Gut and lung microbiome profiles in pregnant mice
Wiscovitch-Russo R, Taal AM, Kuelbs C, Oldfield LM, Ramar M, Singh H, Fedulov AV, Gonzalez-Juarbe N
In recent years, microbiome research has expanded from the gastrointestinal tract to other host sites previously thought to be abacterial such as the lungs. Yet, the effects of pregnancy in the lung and gut microbiome remains unclear. Here we examined the changes in the gut and lung microbiome in mice at 14 days of gestation. Lung tissue and stool samples were collected from pregnant and non-pregnant female BALB/c mice, DNA was isolated, amplified, and bacterial specific V4 16S rRNA gene was sequenced. Using an in-house bioinformatic pipeline we assessed the microbial composition of each organ using stool and lung tissue samples. The stool data showed that Lachnospiraceae and Lactobacillaceae were more abundant in the pregnant mice. Likewise, Lactobacillaceae were dominant in the lungs of pregnant mice.
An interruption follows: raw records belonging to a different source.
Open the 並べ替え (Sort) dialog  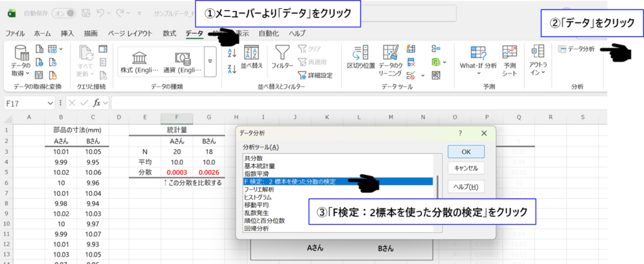(252, 57)
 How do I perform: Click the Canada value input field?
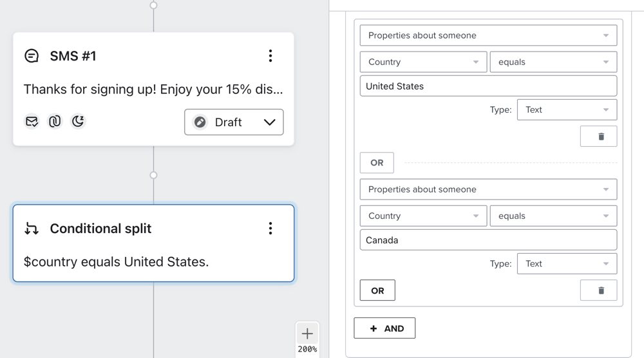(488, 240)
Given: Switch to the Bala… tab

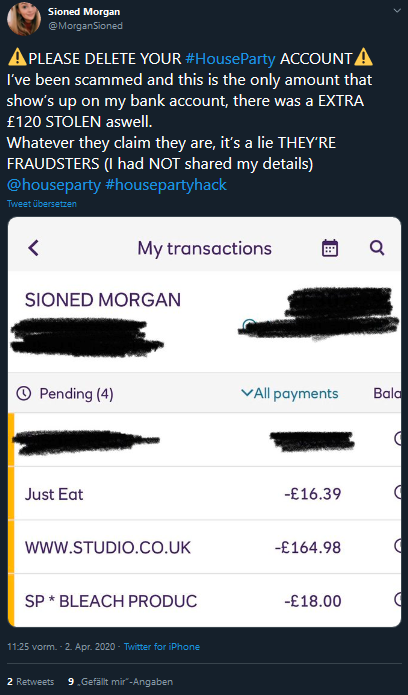Looking at the screenshot, I should [x=387, y=393].
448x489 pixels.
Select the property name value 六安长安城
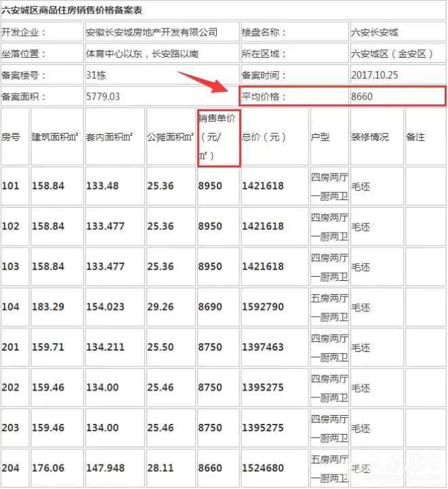375,33
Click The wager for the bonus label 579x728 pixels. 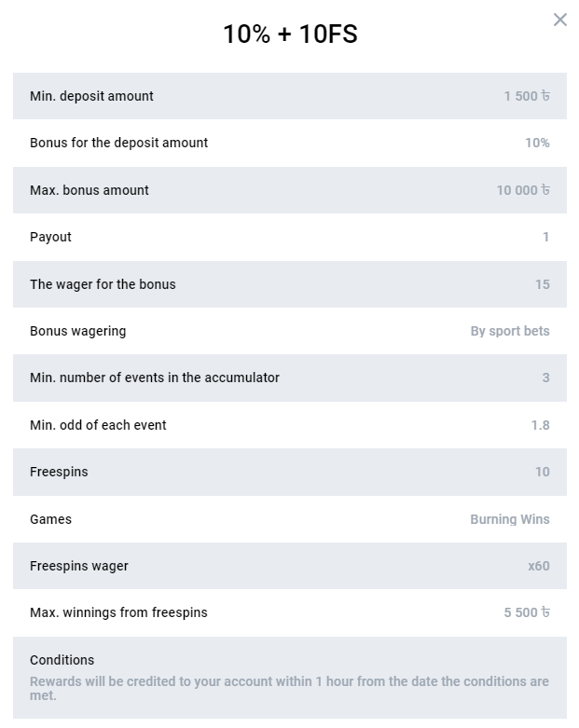coord(103,284)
However, Streptococcaceae were dominant in the lungs of non-pregnant mice with a low microbial abundance in the pregnant mice. A permutation test showed that pregnancy significantly contributes to the variance in both the lung and stool microbiome. At the same time, we estimate that 49% of the total detected operational taxonomic units were shared between the stool and lung data. After removing common stool-associated bacteria from the lung dataset, no microbial differential abundance was detected between the pregnant and non-pregnant lung microbial community. Thus, pregnancy contributes to variance to the lung and stool microbiome but not in the unique lung microbiota.